Research by Erin Meyers JD/PhD’21 shows arrests have high economic costs even when no conviction results

Erin Meyers discovered a largely untapped cache of criminal justice data after she was introduced to the National Longitudinal Survey of Youth-1997 as a student in Vanderbilt’s Ph.D. in Law and Economics program. For her doctoral dissertation, The Criminal Justice System and Social Mobility in the United States, Meyers—who received her J.D./Ph.D. in Law and Economics from Vanderbilt Law School in May 2021—tapped into the database to find that Black men are arrested in significantly higher numbers than White men but are much less likely to be convicted of a crime. She also demonstrated that their higher arrest rates exact social and economic costs that accrue to Black men even when their arrests aren’t prosecuted or don’t result in conviction.

Before pursuing her Ph.D. in Law and Economics at Vanderbilt, Meyers studied risk management and insurance as an undergraduate at the University of Georgia. She chose Vanderbilt’s interdisciplinary J.D./Ph.D. program because “I wanted to study social systems and how they impact people’s lives,” she said.

The NLSY-97 database, maintained by the U.S. Bureau of Labor Statistics, contains the results of a survey that followed the lives of a nationally representative sample of American youth born between 1980 and 1984. To create the dataset, researchers surveyed almost 9,000 men and women annually, starting in 1997, when the subjects were between the ages of 12 and 16.

Meyers identified men in the NLSY-97 database who reported an arrest and examined their outcomes to gain insights into the long-term economic impact of a criminal arrest on individuals even when no conviction results.

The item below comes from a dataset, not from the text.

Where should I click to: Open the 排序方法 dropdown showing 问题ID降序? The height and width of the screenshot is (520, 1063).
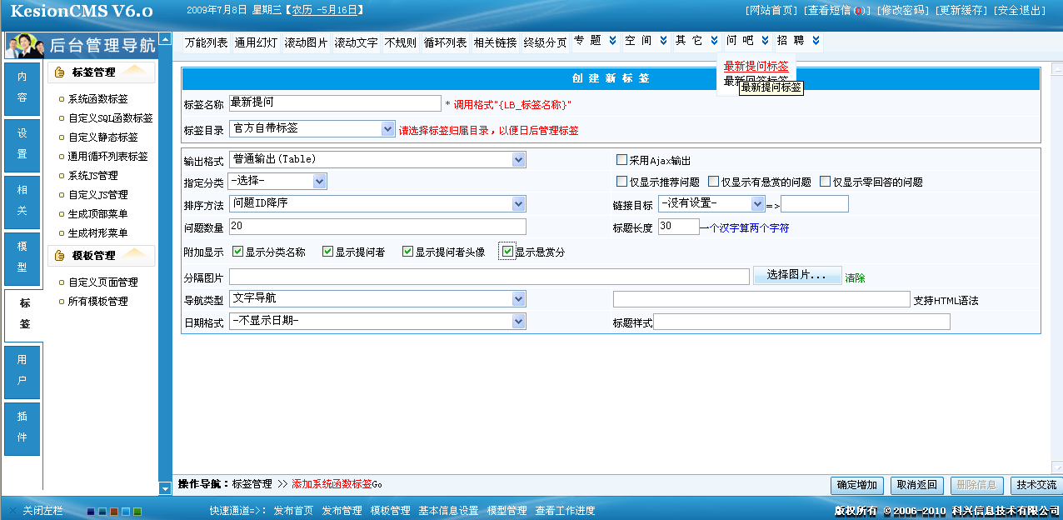point(518,203)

Her study revealed that, as of 2018, Black men who were arrested were 29 percent less likely be convicted of a crime following their arrest than White men who were otherwise similarly situated.

“Black individuals made up approximately 12.7 percent of the U.S. population in 2018, but they accounted for 27.4 percent of arrests nationwide that year,” she said. “The fact that Black men are less like to be convicted following arrest actually made sense to me, as my analysis showed that the lower conviction rates were likely driven by over-arrest.”

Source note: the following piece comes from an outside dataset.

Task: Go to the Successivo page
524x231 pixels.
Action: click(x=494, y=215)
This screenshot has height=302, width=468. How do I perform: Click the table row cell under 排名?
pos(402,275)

Her study provided evidence that police were more likely to arrest Black men for minor crimes or crimes with insufficient evidence, and that police discretion was a major factor in determining likelihood of an arrest that did not result in conviction. “The disparity in conviction rates between Black and White arrestees was concentrated in crimes for which police typically have high levels of discretion in the arrest decision,” she said. “That’s a cause for concern, as low conviction rates present strong evidence of over-arrest among the Black population.”

Meyers quantified racial disparities in numbers of arrests, types of arrests and convictions by comparing the experiences of individuals who were otherwise similar in terms of education, work experience, financial well-being, self-reported criminal behavior, drug use and arrest history. “After controlling for all these individual factors, race was highly predictive of the likelihood an arrestee was actually convicted,” she said.

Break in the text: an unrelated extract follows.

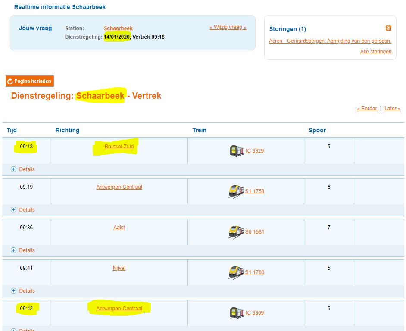
Task: Click the RSS feed icon in Storingen
Action: pos(388,28)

Meyers’s analysis also documented another unsettling fact: More than half of Black men in the NLSY-97 survey group had been arrested at least once by the time they were young adults.

She believes that prior research on the economic impact of criminal justice contact, which focused primarily on the effect of conviction and incarceration, fails to account for the racially disproportionate cost of criminal involvement to individuals whose arrest does not lead to conviction. “My paper is the first to look at racial disparities in conviction rates for a nationally representative sample of arrests for all crime types in the United States. It fills a gap in our understanding of the role race plays in the arrest, charging and conviction stages.”

In addition to high economic and social costs to individuals who are arrested but not convicted, over-arrest of Black men also costs taxpayer dollars in the form of higher budgets for police and prosecutors.  “Policing practices that disproportionately target Black men waste government resources when Black men are arrested for crimes prosecutors ultimately do not pursue,” Meyers said.

An article Meyers has adapted from her dissertation, “Mass Criminalization and Racial Disparities in Conviction Rates,” is forthcoming in the Hastings Law Journal. She has also co-authored three articles addressing gender disparities in the labor market with economist Joni Hersch, who led her dissertation committee. They include a 2019 Journal of Legislation article, “The Gendered Burdens of Conviction and Collateral Consequences on Employment,” and a 2021 Cornell Law Review article, “Employment Practices Liability Insurance and Ex Post Moral Hazard.”

Meyers has joined Hogan Lovells US in Washington, D.C., as an associate. She will serve as a law clerk for Judge A. Marvin Quattlebaum Jr. on the Fourth Circuit Court of Appeals in 2022-23. She was the 2018-19 editor-in-chief of the Vanderbilt Journal of Entertainment and Technology Law, and her article, “Fashioning Worker Protections to Combat the Thin Ideal’s Cost on Fashion Models and Public Health,” was published by the journal in 2018.